## START RECORDED INFORMATION

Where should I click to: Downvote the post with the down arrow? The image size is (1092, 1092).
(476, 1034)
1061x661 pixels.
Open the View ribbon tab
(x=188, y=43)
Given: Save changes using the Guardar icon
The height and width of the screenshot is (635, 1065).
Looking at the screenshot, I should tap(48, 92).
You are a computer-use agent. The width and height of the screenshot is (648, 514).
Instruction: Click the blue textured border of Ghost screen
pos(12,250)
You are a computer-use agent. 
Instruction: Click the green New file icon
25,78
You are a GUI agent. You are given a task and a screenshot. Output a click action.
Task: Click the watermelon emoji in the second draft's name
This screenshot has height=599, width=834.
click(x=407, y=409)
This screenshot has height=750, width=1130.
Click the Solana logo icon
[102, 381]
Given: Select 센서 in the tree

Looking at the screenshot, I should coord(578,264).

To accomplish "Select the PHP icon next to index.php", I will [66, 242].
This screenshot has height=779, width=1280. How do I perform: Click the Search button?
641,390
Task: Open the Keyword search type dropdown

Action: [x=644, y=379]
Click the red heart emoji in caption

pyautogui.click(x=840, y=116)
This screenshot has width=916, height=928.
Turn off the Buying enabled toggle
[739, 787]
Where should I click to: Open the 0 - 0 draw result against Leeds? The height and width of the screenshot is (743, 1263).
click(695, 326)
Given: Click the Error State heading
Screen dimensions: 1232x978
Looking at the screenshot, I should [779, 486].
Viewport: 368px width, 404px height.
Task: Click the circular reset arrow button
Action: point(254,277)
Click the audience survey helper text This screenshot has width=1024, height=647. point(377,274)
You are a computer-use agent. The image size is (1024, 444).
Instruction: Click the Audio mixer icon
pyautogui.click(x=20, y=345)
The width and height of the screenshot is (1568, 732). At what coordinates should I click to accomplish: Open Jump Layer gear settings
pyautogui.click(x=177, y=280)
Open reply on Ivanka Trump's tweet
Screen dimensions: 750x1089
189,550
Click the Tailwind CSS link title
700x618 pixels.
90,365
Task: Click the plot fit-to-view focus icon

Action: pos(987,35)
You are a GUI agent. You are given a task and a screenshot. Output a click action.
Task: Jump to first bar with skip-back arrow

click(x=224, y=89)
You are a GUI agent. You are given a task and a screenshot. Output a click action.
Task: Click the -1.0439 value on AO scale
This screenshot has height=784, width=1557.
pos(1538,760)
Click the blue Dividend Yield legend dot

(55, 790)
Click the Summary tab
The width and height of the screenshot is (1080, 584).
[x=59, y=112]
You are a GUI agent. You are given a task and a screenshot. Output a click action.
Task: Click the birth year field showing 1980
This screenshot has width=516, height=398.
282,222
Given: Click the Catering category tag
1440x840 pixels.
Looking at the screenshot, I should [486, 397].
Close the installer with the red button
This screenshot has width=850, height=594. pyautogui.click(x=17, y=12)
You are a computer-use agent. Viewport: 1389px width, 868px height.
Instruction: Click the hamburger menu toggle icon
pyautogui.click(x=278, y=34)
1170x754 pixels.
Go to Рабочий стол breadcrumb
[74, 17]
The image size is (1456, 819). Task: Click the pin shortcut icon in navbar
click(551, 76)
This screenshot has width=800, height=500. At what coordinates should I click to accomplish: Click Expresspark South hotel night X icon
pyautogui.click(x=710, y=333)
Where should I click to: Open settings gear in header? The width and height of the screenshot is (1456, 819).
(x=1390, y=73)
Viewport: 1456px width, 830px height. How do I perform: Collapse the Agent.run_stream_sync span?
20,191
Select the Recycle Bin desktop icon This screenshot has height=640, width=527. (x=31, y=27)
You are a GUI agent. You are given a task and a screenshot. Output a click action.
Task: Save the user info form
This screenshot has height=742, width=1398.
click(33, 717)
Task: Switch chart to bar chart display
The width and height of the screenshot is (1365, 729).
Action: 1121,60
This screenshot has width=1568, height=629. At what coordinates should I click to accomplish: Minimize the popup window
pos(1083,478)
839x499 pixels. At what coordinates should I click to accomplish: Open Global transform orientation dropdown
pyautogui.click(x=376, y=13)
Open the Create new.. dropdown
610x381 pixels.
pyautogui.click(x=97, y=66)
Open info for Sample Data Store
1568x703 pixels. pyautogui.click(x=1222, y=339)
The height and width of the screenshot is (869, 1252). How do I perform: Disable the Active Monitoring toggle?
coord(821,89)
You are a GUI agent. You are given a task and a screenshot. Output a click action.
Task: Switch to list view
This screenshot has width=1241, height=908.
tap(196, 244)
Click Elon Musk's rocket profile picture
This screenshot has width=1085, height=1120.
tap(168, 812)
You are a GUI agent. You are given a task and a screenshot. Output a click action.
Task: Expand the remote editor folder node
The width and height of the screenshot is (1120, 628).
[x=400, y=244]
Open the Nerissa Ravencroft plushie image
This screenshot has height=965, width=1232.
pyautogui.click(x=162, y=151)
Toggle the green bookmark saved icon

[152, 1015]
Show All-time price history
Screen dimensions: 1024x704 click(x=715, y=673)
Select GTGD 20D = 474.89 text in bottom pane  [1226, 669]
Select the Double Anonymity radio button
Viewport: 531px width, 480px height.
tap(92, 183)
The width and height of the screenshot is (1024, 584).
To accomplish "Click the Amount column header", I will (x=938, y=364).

## END RECORDED INFORMATION

### [WHAT YOU NEED TO DO]
Rewrite all of the data above, swapping each occurrence of "computer-use agent" for "screen automation agent" and leaving everything else unchanged.

### [FULL OUTPUT]
Where should I click to: Downvote the post with the down arrow? The image size is (1092, 1092).
(476, 1034)
1061x661 pixels.
Open the View ribbon tab
(x=188, y=43)
Given: Save changes using the Guardar icon
The height and width of the screenshot is (635, 1065).
Looking at the screenshot, I should tap(48, 92).
You are a screen automation agent. The width and height of the screenshot is (648, 514).
Instruction: Click the blue textured border of Ghost screen
pos(12,250)
You are a screen automation agent. 
Instruction: Click the green New file icon
25,78
You are a GUI agent. You are given a task and a screenshot. Output a click action.
Task: Click the watermelon emoji in the second draft's name
This screenshot has height=599, width=834.
click(x=407, y=409)
This screenshot has height=750, width=1130.
Click the Solana logo icon
[102, 381]
Given: Select 센서 in the tree

Looking at the screenshot, I should coord(578,264).

To accomplish "Select the PHP icon next to index.php", I will [66, 242].
This screenshot has height=779, width=1280. How do I perform: Click the Search button?
641,390
Task: Open the Keyword search type dropdown

Action: [x=644, y=379]
Click the red heart emoji in caption

pyautogui.click(x=840, y=116)
This screenshot has width=916, height=928.
Turn off the Buying enabled toggle
[739, 787]
Where should I click to: Open the 0 - 0 draw result against Leeds? The height and width of the screenshot is (743, 1263).
click(695, 326)
Given: Click the Error State heading
Screen dimensions: 1232x978
Looking at the screenshot, I should [779, 486].
Viewport: 368px width, 404px height.
Task: Click the circular reset arrow button
Action: point(254,277)
Click the audience survey helper text This screenshot has width=1024, height=647. point(377,274)
You are a screen automation agent. The image size is (1024, 444).
Instruction: Click the Audio mixer icon
pyautogui.click(x=20, y=345)
The width and height of the screenshot is (1568, 732). At what coordinates should I click to accomplish: Open Jump Layer gear settings
pyautogui.click(x=177, y=280)
Open reply on Ivanka Trump's tweet
Screen dimensions: 750x1089
189,550
Click the Tailwind CSS link title
700x618 pixels.
90,365
Task: Click the plot fit-to-view focus icon

Action: pos(987,35)
You are a GUI agent. You are given a task and a screenshot. Output a click action.
Task: Jump to first bar with skip-back arrow

click(x=224, y=89)
You are a GUI agent. You are given a task and a screenshot. Output a click action.
Task: Click the -1.0439 value on AO scale
This screenshot has height=784, width=1557.
pos(1538,760)
Click the blue Dividend Yield legend dot

(55, 790)
Click the Summary tab
The width and height of the screenshot is (1080, 584).
[x=59, y=112]
You are a GUI agent. You are given a task and a screenshot. Output a click action.
Task: Click the birth year field showing 1980
This screenshot has width=516, height=398.
282,222
Given: Click the Catering category tag
1440x840 pixels.
Looking at the screenshot, I should [486, 397].
Close the installer with the red button
This screenshot has width=850, height=594. pyautogui.click(x=17, y=12)
You are a screen automation agent. Viewport: 1389px width, 868px height.
Instruction: Click the hamburger menu toggle icon
pyautogui.click(x=278, y=34)
1170x754 pixels.
Go to Рабочий стол breadcrumb
[74, 17]
The image size is (1456, 819). Task: Click the pin shortcut icon in navbar
click(551, 76)
This screenshot has width=800, height=500. At what coordinates should I click to accomplish: Click Expresspark South hotel night X icon
pyautogui.click(x=710, y=333)
Where should I click to: Open settings gear in header? The width and height of the screenshot is (1456, 819).
(x=1390, y=73)
Viewport: 1456px width, 830px height. How do I perform: Collapse the Agent.run_stream_sync span?
20,191
Select the Recycle Bin desktop icon This screenshot has height=640, width=527. (x=31, y=27)
You are a GUI agent. You are given a task and a screenshot. Output a click action.
Task: Save the user info form
This screenshot has height=742, width=1398.
click(33, 717)
Task: Switch chart to bar chart display
The width and height of the screenshot is (1365, 729).
Action: 1121,60
This screenshot has width=1568, height=629. At what coordinates should I click to accomplish: Minimize the popup window
pos(1083,478)
839x499 pixels. At what coordinates should I click to accomplish: Open Global transform orientation dropdown
pyautogui.click(x=376, y=13)
Open the Create new.. dropdown
610x381 pixels.
pyautogui.click(x=97, y=66)
Open info for Sample Data Store
1568x703 pixels. pyautogui.click(x=1222, y=339)
The height and width of the screenshot is (869, 1252). How do I perform: Disable the Active Monitoring toggle?
coord(821,89)
You are a GUI agent. You are given a task and a screenshot. Output a click action.
Task: Switch to list view
This screenshot has width=1241, height=908.
tap(196, 244)
Click Elon Musk's rocket profile picture
This screenshot has width=1085, height=1120.
tap(168, 812)
You are a GUI agent. You are given a task and a screenshot. Output a click action.
Task: Expand the remote editor folder node
The width and height of the screenshot is (1120, 628).
[x=400, y=244]
Open the Nerissa Ravencroft plushie image
This screenshot has height=965, width=1232.
pyautogui.click(x=162, y=151)
Toggle the green bookmark saved icon

[152, 1015]
Show All-time price history
Screen dimensions: 1024x704 click(x=715, y=673)
Select GTGD 20D = 474.89 text in bottom pane  [1226, 669]
Select the Double Anonymity radio button
Viewport: 531px width, 480px height.
tap(92, 183)
The width and height of the screenshot is (1024, 584).
To accomplish "Click the Amount column header", I will (x=938, y=364).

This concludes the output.